Selon Trey Bundy, journaliste de Reveals, tout est noté et archivé par l’organisation et en particulier les notes prises par les Anciens lors des comités judiciaires.

Mais cette obsession de l’archivage, si elle peut être un moyen de pression sur les adeptes, peut se révéler nuisible pour une organisation dont l’une des « valeurs fondamentales est la confidentialité. » Irwin Zalkin, un avocat fermement opposé au groupe, explique que « leur doctrine reposant sur la conviction que le monde extérieur a été contaminé par Satan », « ils n’ont aucun scrupule à mentir » aux personnes étrangères au groupe. Certains Témoins de Jéhovah surnomme cette doctrine la « guerre théocratique ».

Une guerre théocratique qui dicte depuis des décennies la politique de dissimulation des abus par le mouvement. Dans une note remontant à 1989, la WatchTower demande aux Anciens de garder confidentiels les rapports d’abus sexuels, interdit aux membres de coopérer avec les forces de l’ordre et explique comment les empêcher de fouiller leurs installations sans y être autorisé par le conseil d’administration. Une note de 1997 « insiste pour qu’aucune information sur la collecte de données ne soit partagée avec d’autres membres de la congrégation ou la police ». En 2014 une autre note concernant le traitement des actes répréhensibles, réaffirmait qu’une « stricte confidentialité devait être maintenue pour éviter toute intrusion inutile des autorités laïques ».

Le cas de Sarah Brooks illustre tristement cette politique. La jeune femme a subi les assauts répétés et conjugués de deux membres de sa congrégation, un homme pour lequel elle travaillait et une femme qui avait été désignée par la communauté pour les chaperonner. Les abus ont duré plusieurs mois jusqu’à ce qu’elle tombe malade et dénonce les faits. Elle fut convoquée par un comité judiciaire. Mais l’affaire ne s’arrête pas là. Lorsqu’elle quitte la secte, elle décide de confondre ses agresseurs et les attaque en justice espérant pouvoir utiliser les notes qui ont été prises au court du comité judiciaire. La police a réclamé le dossier mais il s’est révélé insuffisant et l’affaire s’est conclue en arrangement entre les accusés et leur victime. Une fois l’accord conclu, Brooks a pu enfin lire les notes et a eu la désagréable surprise de découvrir qu’elles avaient été contrefaites, ne faisant plus que mention d’attouchements à travers les vêtements. Pire selon Martin Haugh, un ex Ancien qui avait supervisé une partie de son cas, elles avaient été détruites au moment où Brooks s’était rendue à la police.

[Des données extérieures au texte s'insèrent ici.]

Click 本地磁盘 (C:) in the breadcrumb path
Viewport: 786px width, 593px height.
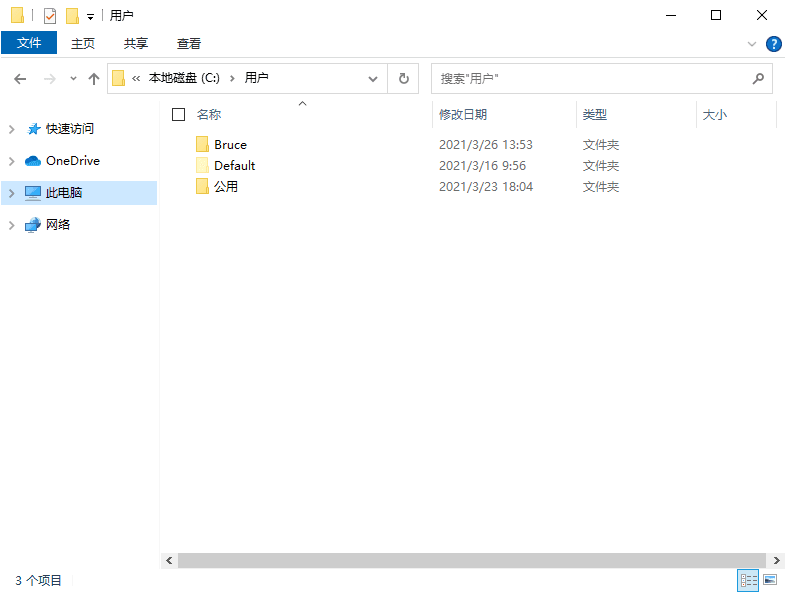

L’obsession de l’archivage qui caractérise les Témoins e Jéhovah s’arrête aux limites de la protection de sa réputation. En 2012, une note demandait aux anciens de retirer et détruire toutes les lettres concernant « la maltraitance des enfants » du « dossier permanent de chaque congrégation ».

Cette politique laisse planer le doute quant à l’intégrité de la base de données réclamée déjà trois fois par la justice qui a essuyé trois refus de la WachtTower. Pour Zalkin, qu’une organisation soit plus préoccupée de sa réputation que par le souci des enfants est « la meilleure recette pour des abus sexuels endémiques ».